Link to Pubmed [PMID] – 9220983

Biochemistry 1997 Jul;36(29):8954-61

Monoclonal antibody mAb164 is directed against the TrpB2 subunit of the Escherichia coli tryptophan synthase. It recognizes the synthetic peptide P11, constituted of residues 273-283 of TrpB, with high affinity. We constructed a hybrid protein in which the C-terminal end of protein MalE was linked with the N-terminal end of P11. Hybrid MalE-P11 was produced in E. coli from a plasmidic gene and purified in one step as MalE. MalE-P11 and the isolated P11 had identical conformational and functional properties according to the following criteria. The NMR spectra of MalE and MalE-P11 in TOCSY experiments showed that the P11 moiety of MalE-P11 moved independently from its MalE moiety.
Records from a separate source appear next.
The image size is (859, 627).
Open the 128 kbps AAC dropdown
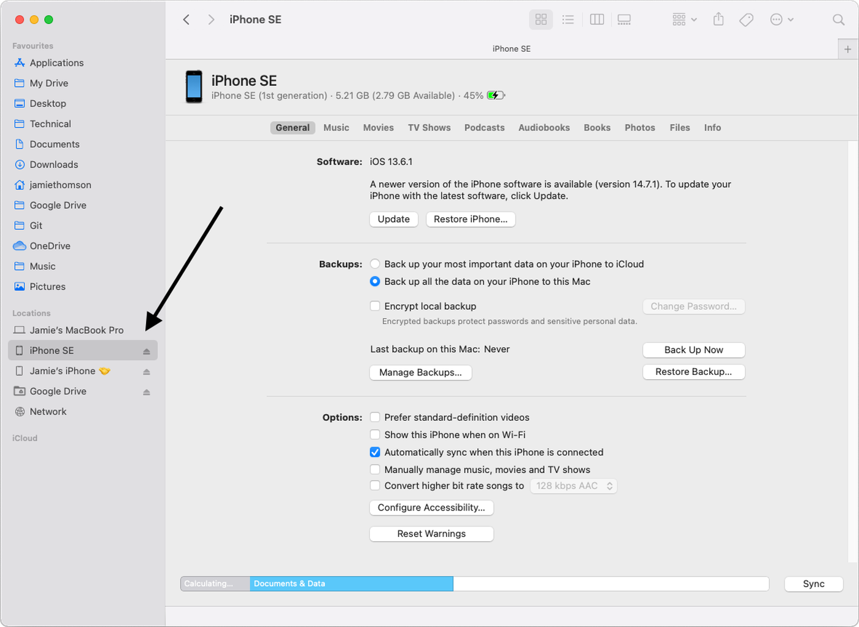573,486
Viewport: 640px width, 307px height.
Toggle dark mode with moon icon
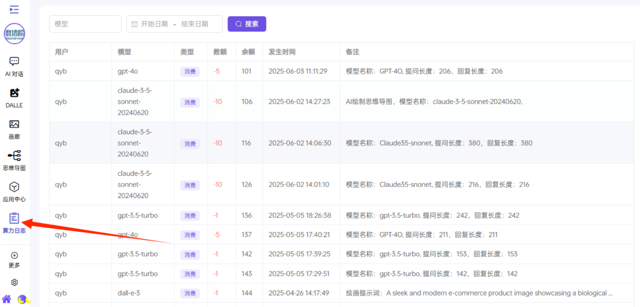click(x=23, y=299)
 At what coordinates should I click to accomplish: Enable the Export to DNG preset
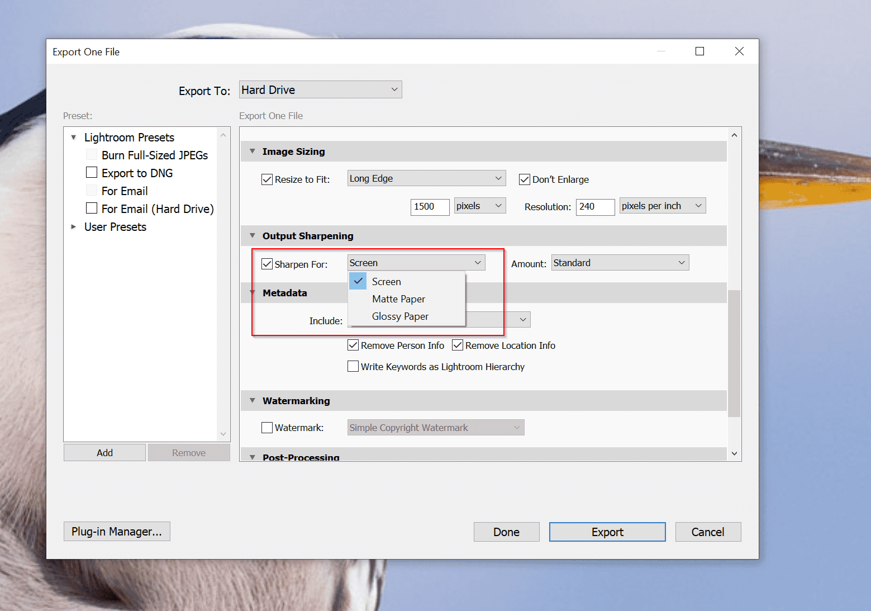[x=92, y=172]
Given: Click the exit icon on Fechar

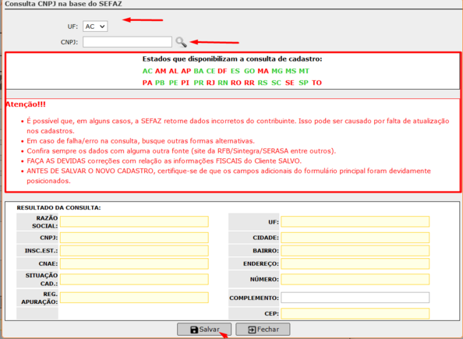Looking at the screenshot, I should pyautogui.click(x=252, y=330).
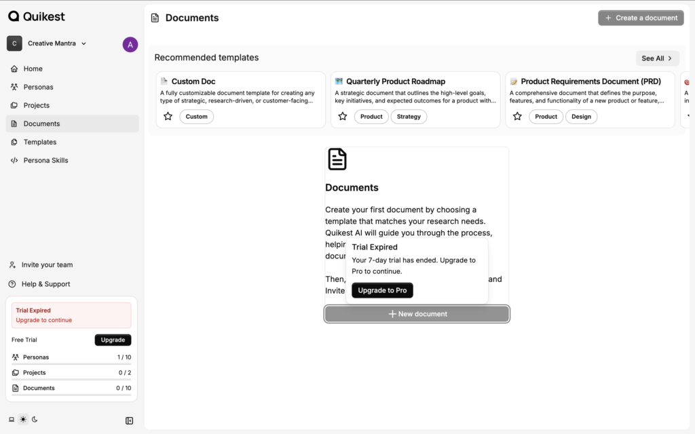Go to Personas in sidebar
Screen dimensions: 695x434
[38, 87]
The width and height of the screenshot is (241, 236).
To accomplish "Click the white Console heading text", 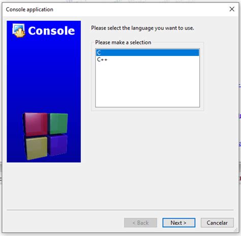I will [51, 31].
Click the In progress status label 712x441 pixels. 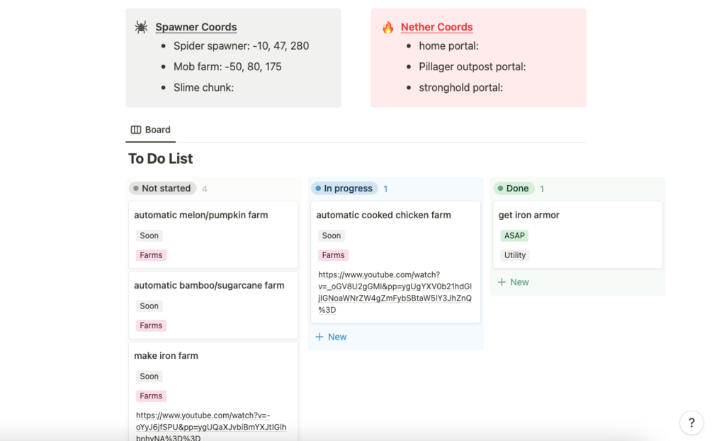[347, 189]
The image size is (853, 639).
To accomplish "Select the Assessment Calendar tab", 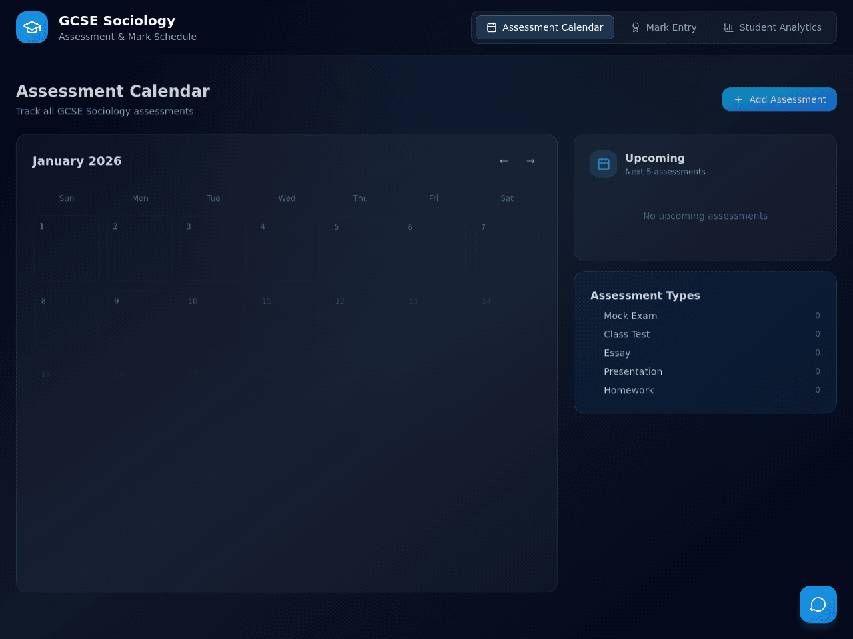I will click(x=545, y=27).
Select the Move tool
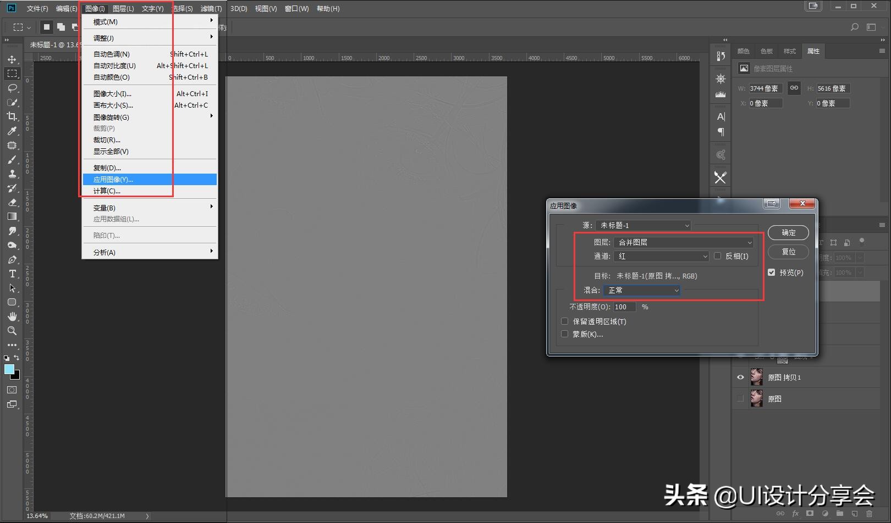The image size is (891, 523). (12, 59)
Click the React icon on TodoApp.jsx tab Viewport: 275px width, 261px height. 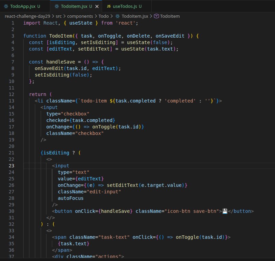tap(6, 6)
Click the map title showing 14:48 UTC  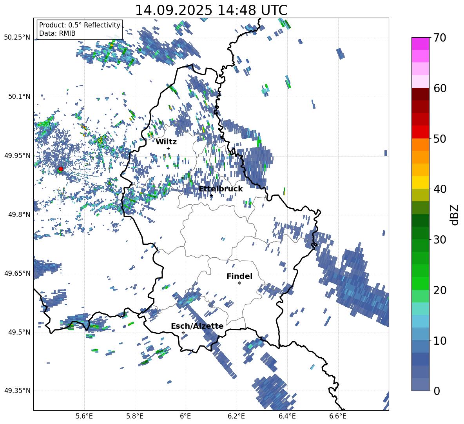pyautogui.click(x=211, y=10)
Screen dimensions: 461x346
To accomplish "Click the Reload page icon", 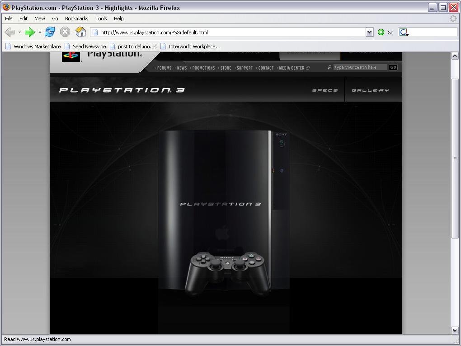I will coord(50,32).
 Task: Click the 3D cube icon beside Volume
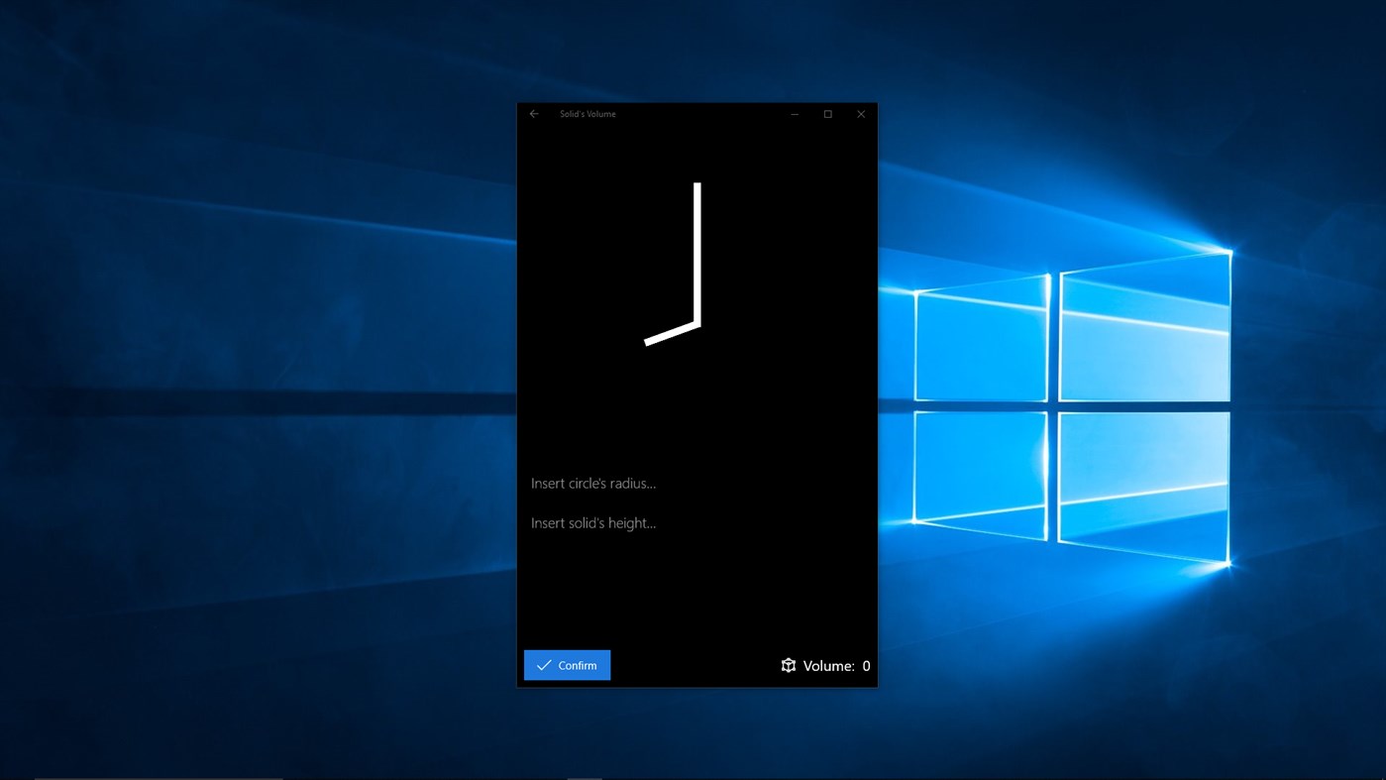tap(788, 665)
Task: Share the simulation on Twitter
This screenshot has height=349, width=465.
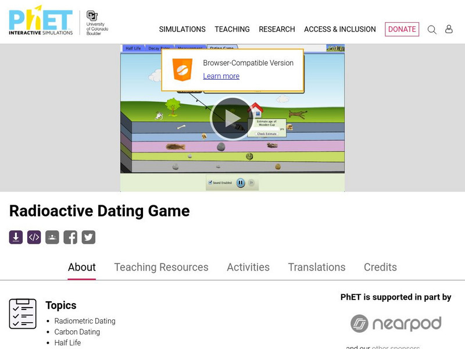Action: [88, 237]
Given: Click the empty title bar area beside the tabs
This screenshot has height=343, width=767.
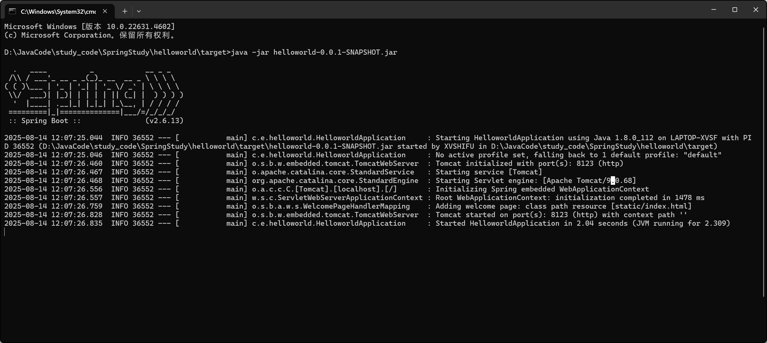Looking at the screenshot, I should point(421,10).
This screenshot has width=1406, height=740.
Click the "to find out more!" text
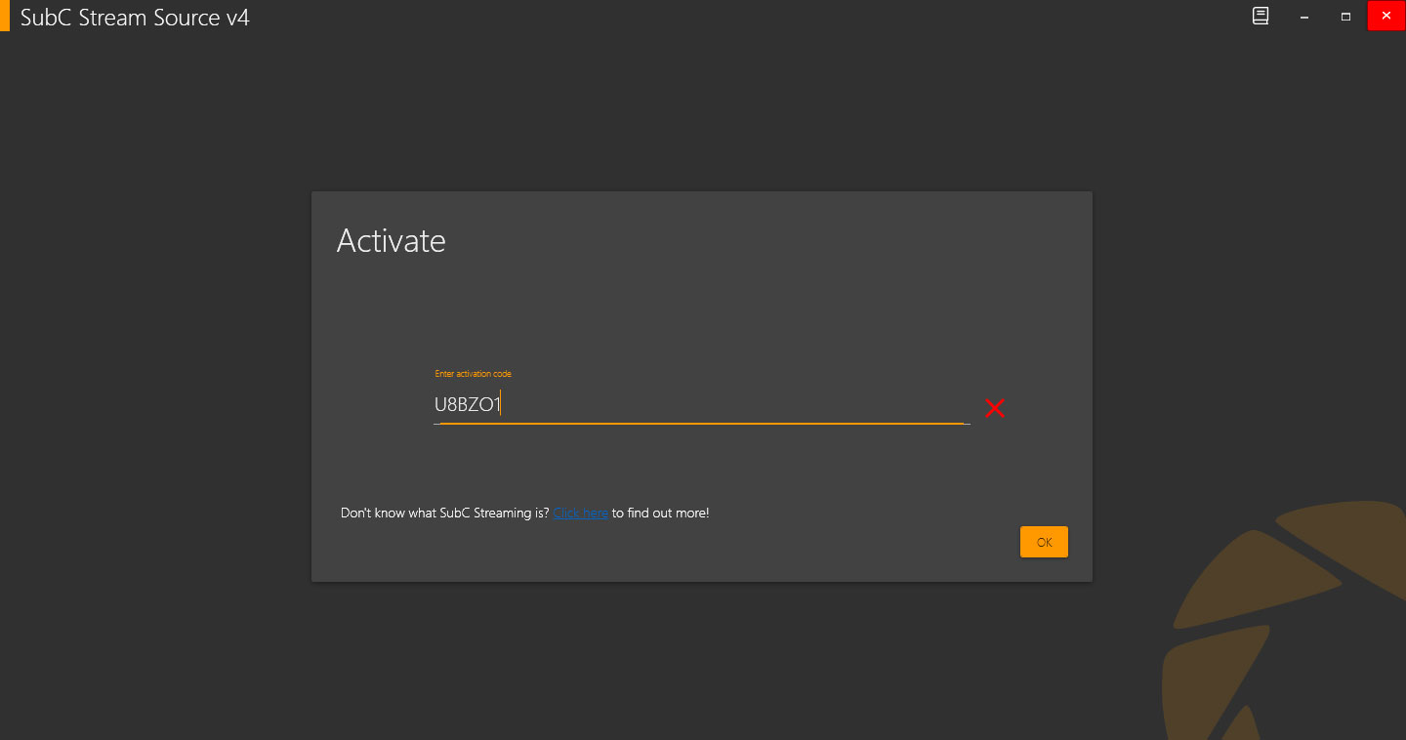coord(660,513)
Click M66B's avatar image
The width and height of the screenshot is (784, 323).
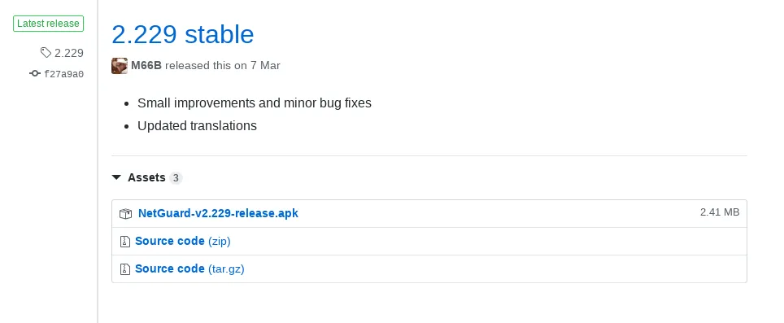coord(120,66)
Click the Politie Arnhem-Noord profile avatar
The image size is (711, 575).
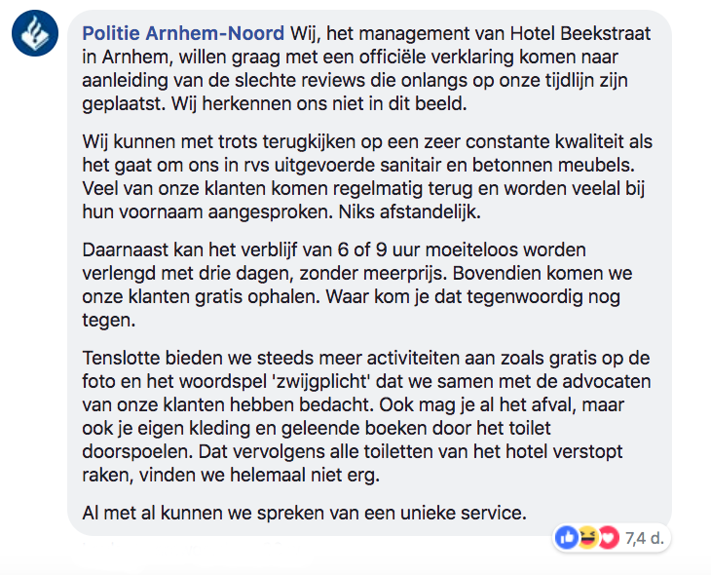click(34, 35)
The chemical shifts of the protons for the P11 moiety of MalE-P11 and for the isolated P11 were very close and did not show significant deviations from random coil values. The equilibrium constant of dissociation (KD) from mAb164, measured by a competition ELISA, was identical for MalE-P11 and the isolated P11, around 6 nM. The change of the C-terminal residue of MalE-P11 from Lys into Ala increased 37-fold this dissociation constant. This increase showed that the P11 moiety of MalE-P11 was not degraded. The high molecular mass of MalE-P11 allowed us to follow its kinetics of interaction with immobilized mAb164 by surface plasmon resonance, using the BIAcore apparatus. The rates of association with mAb164 were similar for MalE-P11 and TrpB2, but the dissociation was faster for MalE-P11 than for TrpB2, as previously observed for the isolated P11 by a fluorometric method. Thus, the fusion of peptides with the C-terminal end of MalE could constitute an alternative to chemical synthesis for the study of their recognition by receptors, in vivo or in vitro.